GMOD Utility Scripts

From GMOD
Jump to: navigation, search

This page describes several of the tools that come with the GMOD distribution for performing various useful tasks

gmod_extract_dbxref_from_gff.pl

This tool extracts dbxrefs (ie, the DB identifier and the accession) from GFF3 lines that have a Target attribute. This is useful if these dbxref attributes are the only record of what the query sequence was for a similarity analysis. It prints the extracted database and accession information to standard out, and another script, gmod_make_gff_from_dbxref.pl, takes this information on standard in and creates a GFF3 file.

gmod_fasta2gff3.pl

In order to properly store similarity result data, it is best to have both the query and subject features already in the database.

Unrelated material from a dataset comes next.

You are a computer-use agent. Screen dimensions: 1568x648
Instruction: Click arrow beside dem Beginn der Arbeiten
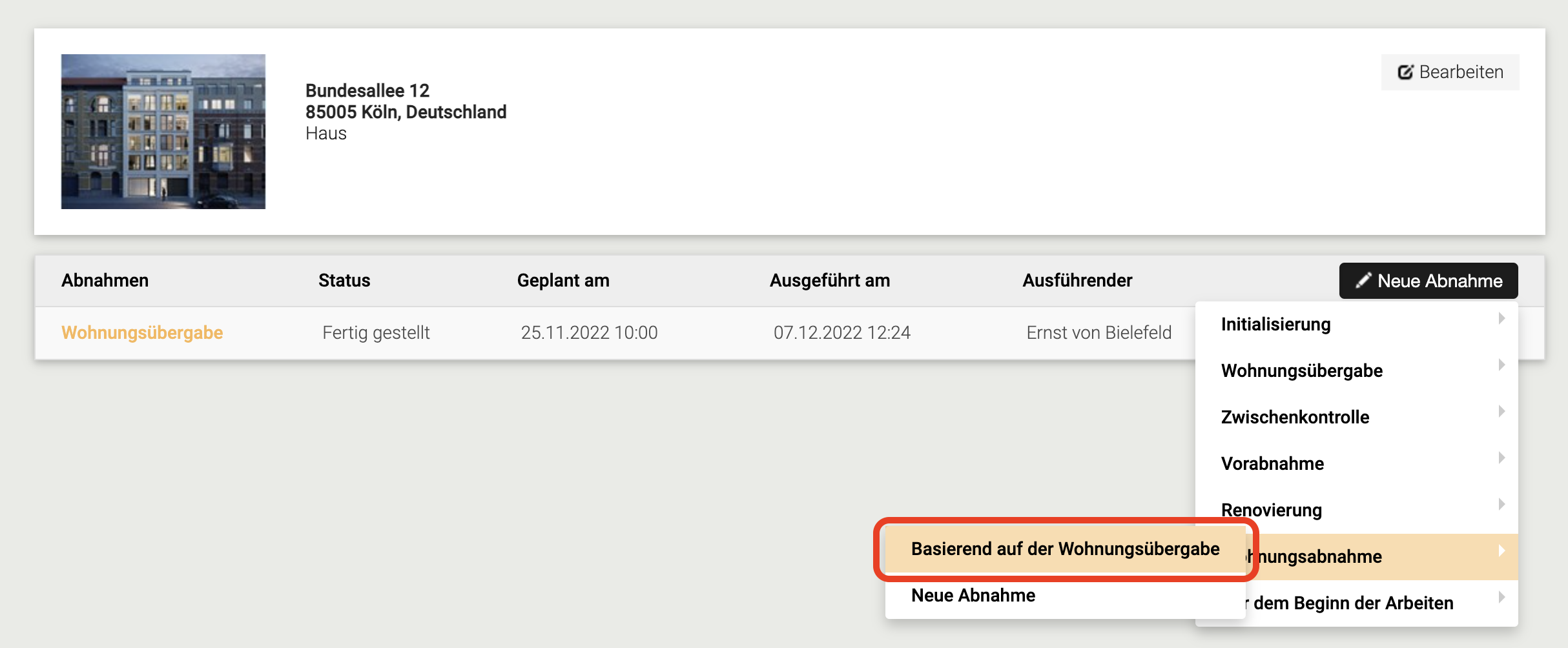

When a fasta file of a collection of sequences are blasted against a reference sequence like a chromosome, frequently the only representation of those sequence features is in the original fasta file. This tool makes it easy to create GFF3 files from that fasta file so that they can be loaded into Chado before the similarity results that reference them are.

gmod_gff3_preprocessor.pl

Splits a GFF3 file into smaller more manageable files.

gmod_make_gff_from_dbxref.pl

This script currently has no perldoc, which needs to be added!

This script takes the output of gmod_extract_dbxref_from_gff.pl as well as a list of fasta files and creates a GFF3 file for the sequences that are represented in both the output from the extractor as well as in the fasta file. This script operates in a similar manner to gmod_fasta2gff3.pl except that it is selective in what it will make GFF3 out of, versus the all inclusive fasta2gff3 script. This is useful if only a relatively small proportion of the fasta file's contents are represented in the GFF3 similarity results.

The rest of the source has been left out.